**Work task:** In the text on long term care in Ontario, edit everything from "May 27, 2002" down to "aged 80 plus.", replacing "poll" with "survey", and give the edited part.
== Document segment
Lessons from Ontario' s Long Term Care Facilities

May 27, 2002

An Ipsos-Reid poll released in April 2001 indicates that the majority of Ontarians are worried about the affordability (60%) and the availability (57%) of long term care. We have good reason to be worried. Statistics Canada predicts that the number of Canadians over age 65 will double in the next 50 years. By 2026, one in five Canadians will be a senior. The fastest growing group in the country is aged 80 plus.

At a time when rampant restructuring of provincial health care systems as well as demographic data demand that we consider an expansion of the services provided under the Canada Health Act - such as home and long term care - the trend of Ontario' s government is to move further and further away from the principles of the Act with respect to services for seniors. "Public-private partnerships" are offered as a panacea for the challenges facing the provision of health care. But what has the involvement of the for-profit sector meant for the delivery of long term care in Ontario? How has it affected levels of care? What is the relationship between policy-makers and the corporations who are competing for contracts to deliver care to seniors?
====
== Supplied data
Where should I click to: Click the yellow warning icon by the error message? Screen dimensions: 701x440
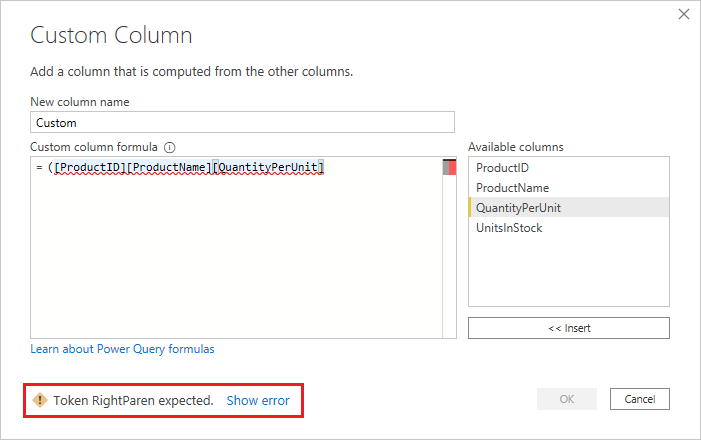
====
**Exercise result:**
May 27, 2002

An Ipsos-Reid survey released in April 2001 indicates that the majority of Ontarians are worried about the affordability (60%) and the availability (57%) of long term care. We have good reason to be worried. Statistics Canada predicts that the number of Canadians over age 65 will double in the next 50 years. By 2026, one in five Canadians will be a senior. The fastest growing group in the country is aged 80 plus.